For that matter, given a large enough pool of developers inside a company, there was no reason, I told them, why they couldn’t apply many of the principles and practices of Open Source within their own walls. That was what later came to be called InnerSourcing. I defined it at the time as as “helping [companies] to use Open Source development techniques within the corporation, or with a cluster of key customers—even if they aren’t ready to take the step all the way to releasing their software as a public Open Source project.”
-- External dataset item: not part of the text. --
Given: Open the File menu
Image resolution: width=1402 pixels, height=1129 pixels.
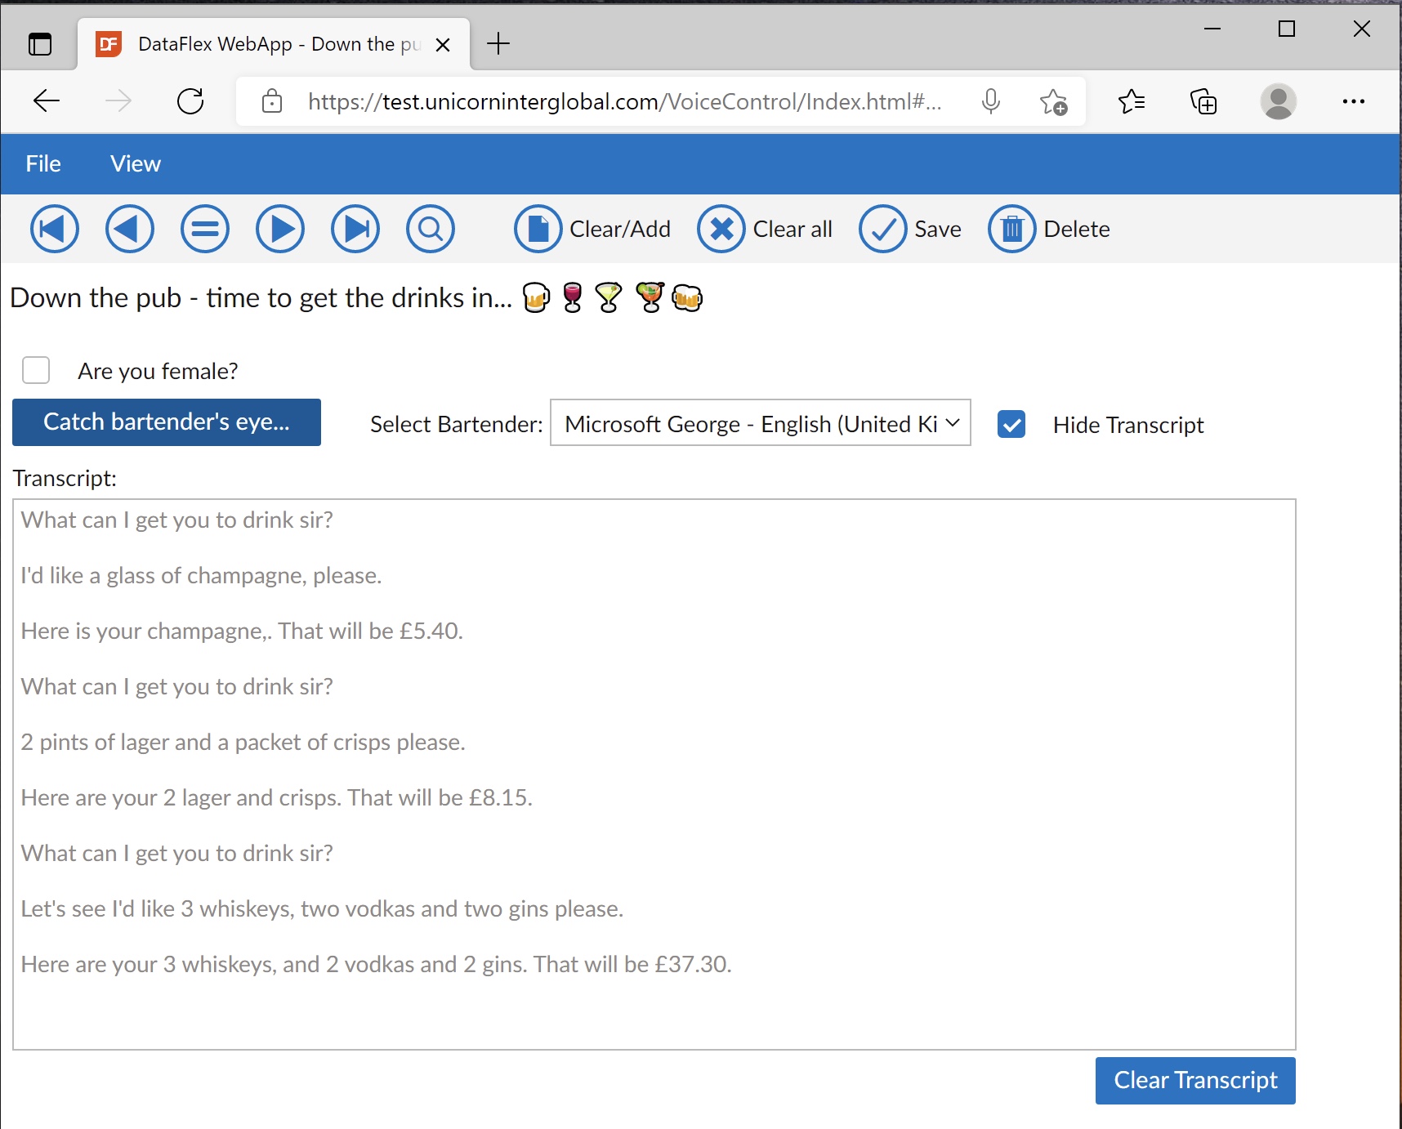Looking at the screenshot, I should [x=42, y=163].
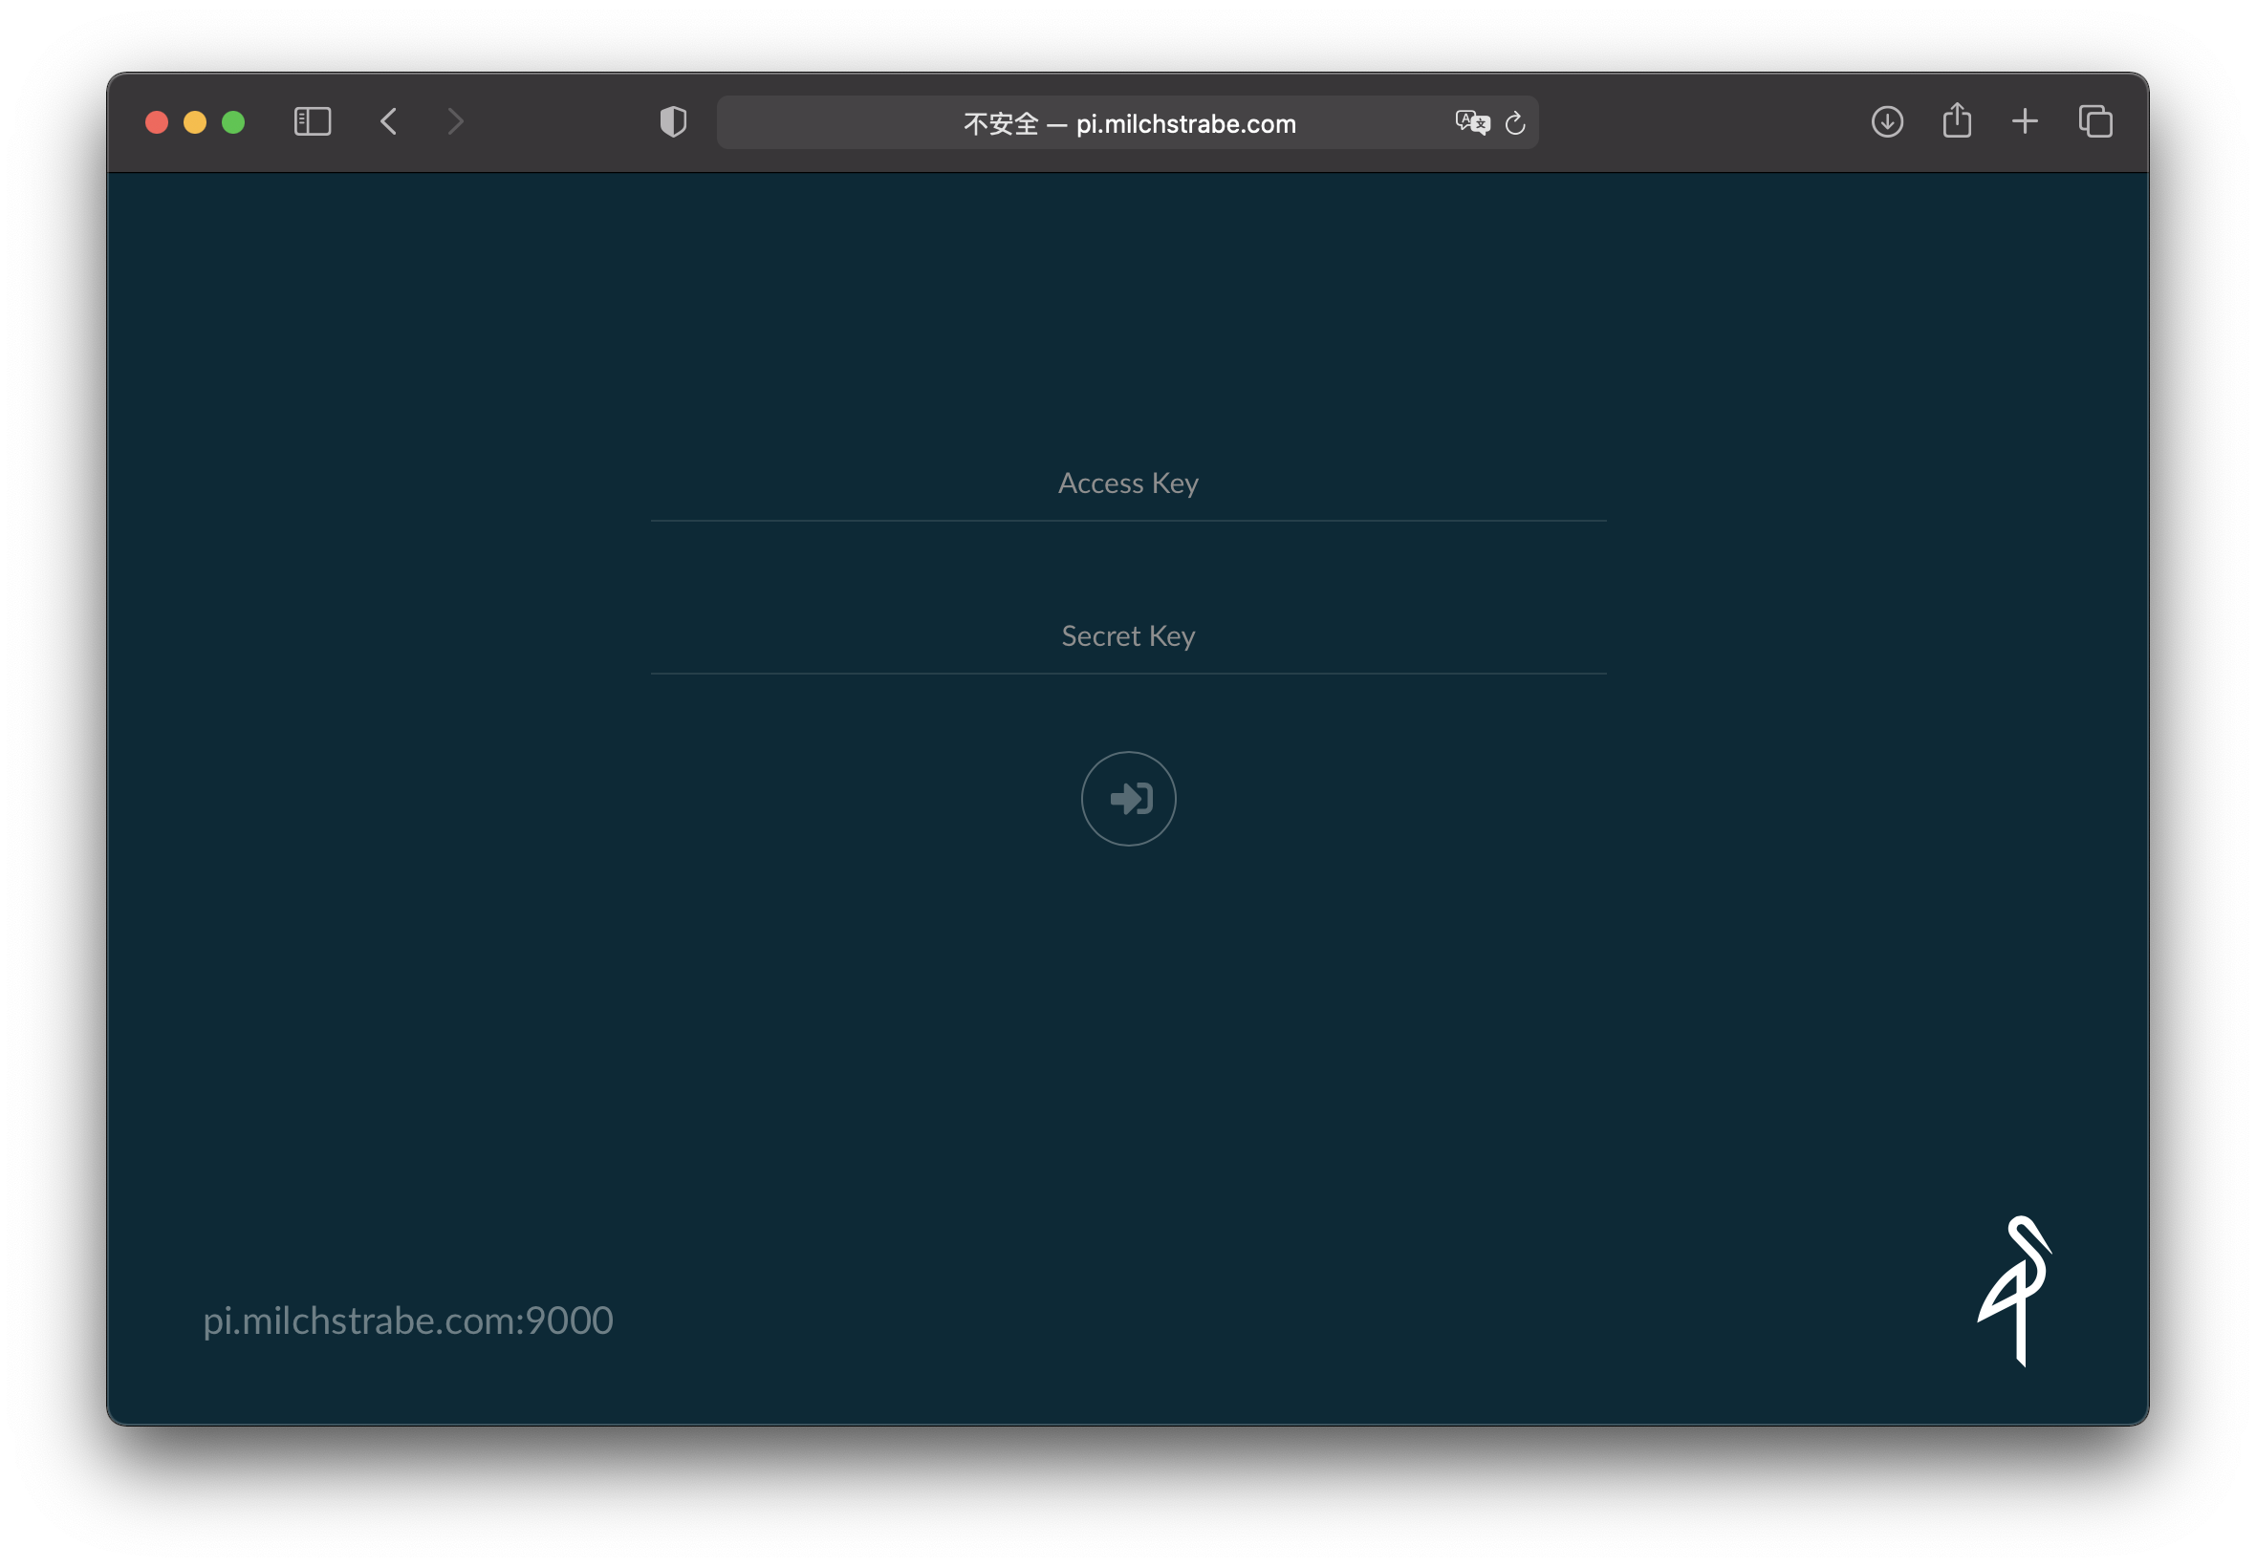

Not long afterwards, I heard the first stories of InnerSourcing in the wild. And as is so often the case, they weren’t planned. In 1998 or 1999, two Microsoft developers, Scott Guthrie and Mark Anders, wanted to create a tool that would make it easier to build data-backed websites. They built a project on their own time over the Christmas holidays; other Microsoft developers heard about their work and adopted it, and eventually word reached Bill Gates. When the CEO called the two into his office, they didn’t know what to expect. In the end, their project became one of Microsoft’s flagship software offerings, ASP.NET. Twenty years later, Scott Guthrie heads all software development at Microsoft, and what was once a renegade InnerSource project is now a major part of Microsoft’s software strategy.

Eric Raymond, the author of The Cathedral and The Bazaar, and one of the first theorists of the Open Source movement, once coined what he called Linus’ Law, “Given enough eyeballs, all bugs are shallow.” I propose a corollary, which we might call Scott’s Law, or The Law of Innersourcing: “Given enough connected developers, all software development emulates the best practices of Open Source software.”